(Stored records)

+++

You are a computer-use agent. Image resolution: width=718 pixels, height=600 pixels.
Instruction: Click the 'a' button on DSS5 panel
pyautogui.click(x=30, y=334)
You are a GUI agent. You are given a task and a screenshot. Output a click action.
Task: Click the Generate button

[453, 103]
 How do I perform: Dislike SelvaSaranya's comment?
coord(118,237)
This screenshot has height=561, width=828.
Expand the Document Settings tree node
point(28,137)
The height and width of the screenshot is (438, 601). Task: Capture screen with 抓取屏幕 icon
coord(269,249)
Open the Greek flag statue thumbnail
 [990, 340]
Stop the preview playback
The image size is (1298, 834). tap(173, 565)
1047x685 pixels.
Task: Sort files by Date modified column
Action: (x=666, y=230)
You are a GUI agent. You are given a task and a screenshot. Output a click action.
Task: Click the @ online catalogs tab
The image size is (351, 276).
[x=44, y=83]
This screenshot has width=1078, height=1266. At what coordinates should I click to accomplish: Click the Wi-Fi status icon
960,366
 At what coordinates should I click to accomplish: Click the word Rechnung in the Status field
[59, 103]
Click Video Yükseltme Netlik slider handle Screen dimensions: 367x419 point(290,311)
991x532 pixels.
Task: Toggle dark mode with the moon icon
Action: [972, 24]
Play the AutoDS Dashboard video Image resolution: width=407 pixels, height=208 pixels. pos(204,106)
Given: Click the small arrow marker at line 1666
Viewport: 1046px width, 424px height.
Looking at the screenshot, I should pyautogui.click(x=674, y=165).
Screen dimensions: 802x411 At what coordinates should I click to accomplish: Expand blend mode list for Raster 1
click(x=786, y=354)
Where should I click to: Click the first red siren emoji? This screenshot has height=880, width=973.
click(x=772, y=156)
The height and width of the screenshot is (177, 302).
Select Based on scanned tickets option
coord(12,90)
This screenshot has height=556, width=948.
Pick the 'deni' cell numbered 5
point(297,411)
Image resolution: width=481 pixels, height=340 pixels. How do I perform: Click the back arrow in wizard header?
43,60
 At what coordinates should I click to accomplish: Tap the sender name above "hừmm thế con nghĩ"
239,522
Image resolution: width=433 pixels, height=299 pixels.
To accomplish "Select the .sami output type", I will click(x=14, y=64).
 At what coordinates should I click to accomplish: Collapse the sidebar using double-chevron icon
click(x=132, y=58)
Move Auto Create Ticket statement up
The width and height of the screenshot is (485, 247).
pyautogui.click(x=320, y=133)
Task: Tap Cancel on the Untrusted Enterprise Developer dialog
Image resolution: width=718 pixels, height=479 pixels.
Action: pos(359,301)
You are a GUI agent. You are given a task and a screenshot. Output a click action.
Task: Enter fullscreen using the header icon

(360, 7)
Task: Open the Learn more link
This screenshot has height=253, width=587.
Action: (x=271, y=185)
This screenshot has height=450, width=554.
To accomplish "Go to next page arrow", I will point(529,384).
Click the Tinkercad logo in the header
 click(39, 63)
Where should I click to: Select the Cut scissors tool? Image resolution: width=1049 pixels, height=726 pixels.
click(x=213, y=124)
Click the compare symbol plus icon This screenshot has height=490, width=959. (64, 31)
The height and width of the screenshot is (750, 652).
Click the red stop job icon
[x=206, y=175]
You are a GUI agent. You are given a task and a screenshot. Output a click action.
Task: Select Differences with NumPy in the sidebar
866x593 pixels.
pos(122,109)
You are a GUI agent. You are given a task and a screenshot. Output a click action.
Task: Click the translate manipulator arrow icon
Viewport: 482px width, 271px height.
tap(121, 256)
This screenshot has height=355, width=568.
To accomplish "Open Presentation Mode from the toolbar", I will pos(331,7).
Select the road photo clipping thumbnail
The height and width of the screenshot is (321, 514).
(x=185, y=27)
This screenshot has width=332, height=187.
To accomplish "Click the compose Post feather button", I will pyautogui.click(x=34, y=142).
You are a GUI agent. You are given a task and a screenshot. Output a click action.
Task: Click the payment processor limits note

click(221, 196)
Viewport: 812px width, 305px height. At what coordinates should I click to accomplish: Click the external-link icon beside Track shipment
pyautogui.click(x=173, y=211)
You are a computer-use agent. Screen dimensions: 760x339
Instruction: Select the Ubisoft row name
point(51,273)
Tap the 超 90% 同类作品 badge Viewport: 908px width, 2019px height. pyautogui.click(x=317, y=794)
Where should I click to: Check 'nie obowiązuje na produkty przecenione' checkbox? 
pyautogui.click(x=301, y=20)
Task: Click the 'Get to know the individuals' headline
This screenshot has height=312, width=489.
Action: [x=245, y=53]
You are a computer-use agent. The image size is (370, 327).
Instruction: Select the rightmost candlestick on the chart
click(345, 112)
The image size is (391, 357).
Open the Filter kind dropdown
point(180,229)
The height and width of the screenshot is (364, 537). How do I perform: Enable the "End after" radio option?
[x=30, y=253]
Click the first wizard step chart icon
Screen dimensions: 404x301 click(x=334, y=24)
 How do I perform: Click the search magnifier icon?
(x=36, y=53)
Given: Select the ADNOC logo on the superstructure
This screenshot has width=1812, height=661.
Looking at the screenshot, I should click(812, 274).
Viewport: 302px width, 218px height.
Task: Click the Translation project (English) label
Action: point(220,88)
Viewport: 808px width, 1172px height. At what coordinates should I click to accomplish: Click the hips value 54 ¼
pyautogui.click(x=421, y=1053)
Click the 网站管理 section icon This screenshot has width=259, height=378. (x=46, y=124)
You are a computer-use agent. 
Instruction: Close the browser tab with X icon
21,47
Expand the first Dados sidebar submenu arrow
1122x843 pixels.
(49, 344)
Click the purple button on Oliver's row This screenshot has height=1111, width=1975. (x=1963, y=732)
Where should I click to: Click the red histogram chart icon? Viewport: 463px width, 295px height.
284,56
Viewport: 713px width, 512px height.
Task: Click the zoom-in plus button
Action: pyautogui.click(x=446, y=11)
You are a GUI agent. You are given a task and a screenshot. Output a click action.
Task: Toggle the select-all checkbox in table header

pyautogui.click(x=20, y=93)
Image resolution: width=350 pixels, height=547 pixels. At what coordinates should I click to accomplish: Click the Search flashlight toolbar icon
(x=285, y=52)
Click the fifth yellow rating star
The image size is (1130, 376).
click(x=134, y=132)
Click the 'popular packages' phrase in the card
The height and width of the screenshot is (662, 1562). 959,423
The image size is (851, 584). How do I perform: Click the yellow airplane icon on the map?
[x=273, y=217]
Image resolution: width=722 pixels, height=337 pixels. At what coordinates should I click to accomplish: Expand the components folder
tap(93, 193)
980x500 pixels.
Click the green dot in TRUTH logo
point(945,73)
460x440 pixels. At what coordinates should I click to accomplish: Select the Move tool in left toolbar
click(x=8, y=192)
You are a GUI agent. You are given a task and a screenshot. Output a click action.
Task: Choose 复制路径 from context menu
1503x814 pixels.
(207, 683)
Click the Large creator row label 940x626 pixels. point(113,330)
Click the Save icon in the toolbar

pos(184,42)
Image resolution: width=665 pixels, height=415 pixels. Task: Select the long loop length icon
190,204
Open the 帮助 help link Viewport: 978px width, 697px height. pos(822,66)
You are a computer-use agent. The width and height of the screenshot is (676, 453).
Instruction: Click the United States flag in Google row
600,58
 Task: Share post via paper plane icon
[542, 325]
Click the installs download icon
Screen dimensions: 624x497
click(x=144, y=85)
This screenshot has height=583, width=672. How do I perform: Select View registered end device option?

+++

Goal of the exercise: Copy each record exactly, leaving nothing out.

Finished task:
You are a computer-use agent. Image resolution: width=718 pixels, height=600 pixels.
Instruction: Click the 'a' button on DSS5 panel
pyautogui.click(x=30, y=334)
You are a GUI agent. You are given a task and a screenshot. Output a click action.
Task: Click the Generate button

[453, 103]
 How do I perform: Dislike SelvaSaranya's comment?
coord(118,237)
This screenshot has height=561, width=828.
Expand the Document Settings tree node
point(28,137)
The height and width of the screenshot is (438, 601). Task: Capture screen with 抓取屏幕 icon
coord(269,249)
Open the Greek flag statue thumbnail
 [990, 340]
Stop the preview playback
The image size is (1298, 834). tap(173, 565)
1047x685 pixels.
Task: Sort files by Date modified column
Action: (x=666, y=230)
You are a GUI agent. You are given a task and a screenshot. Output a click action.
Task: Click the @ online catalogs tab
The image size is (351, 276).
[x=44, y=83]
This screenshot has width=1078, height=1266. At what coordinates should I click to accomplish: Click the Wi-Fi status icon
960,366
 At what coordinates should I click to accomplish: Click the word Rechnung in the Status field
[59, 103]
Click Video Yükseltme Netlik slider handle Screen dimensions: 367x419 point(290,311)
991x532 pixels.
Task: Toggle dark mode with the moon icon
Action: [972, 24]
Play the AutoDS Dashboard video Image resolution: width=407 pixels, height=208 pixels. pos(204,106)
Given: Click the small arrow marker at line 1666
Viewport: 1046px width, 424px height.
Looking at the screenshot, I should pyautogui.click(x=674, y=165).
Screen dimensions: 802x411 At what coordinates should I click to accomplish: Expand blend mode list for Raster 1
click(x=786, y=354)
Where should I click to: Click the first red siren emoji? This screenshot has height=880, width=973.
click(x=772, y=156)
The height and width of the screenshot is (177, 302).
Select Based on scanned tickets option
coord(12,90)
This screenshot has height=556, width=948.
Pick the 'deni' cell numbered 5
point(297,411)
Image resolution: width=481 pixels, height=340 pixels. How do I perform: Click the back arrow in wizard header?
43,60
 At what coordinates should I click to accomplish: Tap the sender name above "hừmm thế con nghĩ"
239,522
Image resolution: width=433 pixels, height=299 pixels.
To accomplish "Select the .sami output type", I will click(x=14, y=64).
 At what coordinates should I click to accomplish: Collapse the sidebar using double-chevron icon
click(x=132, y=58)
Move Auto Create Ticket statement up
The width and height of the screenshot is (485, 247).
pyautogui.click(x=320, y=133)
Task: Tap Cancel on the Untrusted Enterprise Developer dialog
Image resolution: width=718 pixels, height=479 pixels.
Action: pos(359,301)
You are a GUI agent. You are given a task and a screenshot. Output a click action.
Task: Enter fullscreen using the header icon

(360, 7)
Task: Open the Learn more link
This screenshot has height=253, width=587.
Action: (x=271, y=185)
This screenshot has height=450, width=554.
To accomplish "Go to next page arrow", I will point(529,384).
Click the Tinkercad logo in the header
 click(39, 63)
Where should I click to: Select the Cut scissors tool? Image resolution: width=1049 pixels, height=726 pixels.
click(x=213, y=124)
Click the compare symbol plus icon This screenshot has height=490, width=959. (64, 31)
The height and width of the screenshot is (750, 652).
Click the red stop job icon
[x=206, y=175]
You are a GUI agent. You are given a task and a screenshot. Output a click action.
Task: Select Differences with NumPy in the sidebar
866x593 pixels.
pos(122,109)
You are a GUI agent. You are given a task and a screenshot. Output a click action.
Task: Click the translate manipulator arrow icon
Viewport: 482px width, 271px height.
tap(121, 256)
This screenshot has height=355, width=568.
To accomplish "Open Presentation Mode from the toolbar", I will pos(331,7).
Select the road photo clipping thumbnail
The height and width of the screenshot is (321, 514).
(x=185, y=27)
This screenshot has width=332, height=187.
To accomplish "Click the compose Post feather button", I will pyautogui.click(x=34, y=142).
You are a GUI agent. You are given a task and a screenshot. Output a click action.
Task: Click the payment processor limits note

click(221, 196)
Viewport: 812px width, 305px height. At what coordinates should I click to accomplish: Click the external-link icon beside Track shipment
pyautogui.click(x=173, y=211)
You are a computer-use agent. Screen dimensions: 760x339
Instruction: Select the Ubisoft row name
point(51,273)
Tap the 超 90% 同类作品 badge Viewport: 908px width, 2019px height. pyautogui.click(x=317, y=794)
Where should I click to: Check 'nie obowiązuje na produkty przecenione' checkbox? 
pyautogui.click(x=301, y=20)
Task: Click the 'Get to know the individuals' headline
This screenshot has height=312, width=489.
Action: [x=245, y=53]
You are a computer-use agent. The image size is (370, 327).
Instruction: Select the rightmost candlestick on the chart
click(345, 112)
The image size is (391, 357).
Open the Filter kind dropdown
point(180,229)
The height and width of the screenshot is (364, 537). How do I perform: Enable the "End after" radio option?
[x=30, y=253]
Click the first wizard step chart icon
Screen dimensions: 404x301 click(x=334, y=24)
 How do I perform: Click the search magnifier icon?
(x=36, y=53)
Given: Select the ADNOC logo on the superstructure
This screenshot has width=1812, height=661.
Looking at the screenshot, I should click(812, 274).
Viewport: 302px width, 218px height.
Task: Click the Translation project (English) label
Action: point(220,88)
Viewport: 808px width, 1172px height. At what coordinates should I click to accomplish: Click the hips value 54 ¼
pyautogui.click(x=421, y=1053)
Click the 网站管理 section icon This screenshot has width=259, height=378. (x=46, y=124)
You are a computer-use agent. 
Instruction: Close the browser tab with X icon
21,47
Expand the first Dados sidebar submenu arrow
1122x843 pixels.
(49, 344)
Click the purple button on Oliver's row This screenshot has height=1111, width=1975. (x=1963, y=732)
Where should I click to: Click the red histogram chart icon? Viewport: 463px width, 295px height.
284,56
Viewport: 713px width, 512px height.
Task: Click the zoom-in plus button
Action: pyautogui.click(x=446, y=11)
You are a GUI agent. You are given a task and a screenshot. Output a click action.
Task: Toggle the select-all checkbox in table header

pyautogui.click(x=20, y=93)
Image resolution: width=350 pixels, height=547 pixels. At what coordinates should I click to accomplish: Click the Search flashlight toolbar icon
(x=285, y=52)
Click the fifth yellow rating star
The image size is (1130, 376).
click(x=134, y=132)
Click the 'popular packages' phrase in the card
The height and width of the screenshot is (662, 1562). 959,423
The image size is (851, 584). How do I perform: Click the yellow airplane icon on the map?
[x=273, y=217]
Image resolution: width=722 pixels, height=337 pixels. At what coordinates should I click to accomplish: Expand the components folder
tap(93, 193)
980x500 pixels.
Click the green dot in TRUTH logo
point(945,73)
460x440 pixels. At what coordinates should I click to accomplish: Select the Move tool in left toolbar
click(x=8, y=192)
You are a GUI agent. You are given a task and a screenshot. Output a click action.
Task: Choose 复制路径 from context menu
1503x814 pixels.
(207, 683)
Click the Large creator row label 940x626 pixels. point(113,330)
Click the Save icon in the toolbar

pos(184,42)
Image resolution: width=665 pixels, height=415 pixels. Task: Select the long loop length icon
190,204
Open the 帮助 help link Viewport: 978px width, 697px height. pos(822,66)
You are a computer-use agent. The width and height of the screenshot is (676, 453).
Instruction: Click the United States flag in Google row
600,58
 Task: Share post via paper plane icon
[542, 325]
Click the installs download icon
Screen dimensions: 624x497
click(x=144, y=85)
This screenshot has height=583, width=672. How do I perform: Select View registered end device option?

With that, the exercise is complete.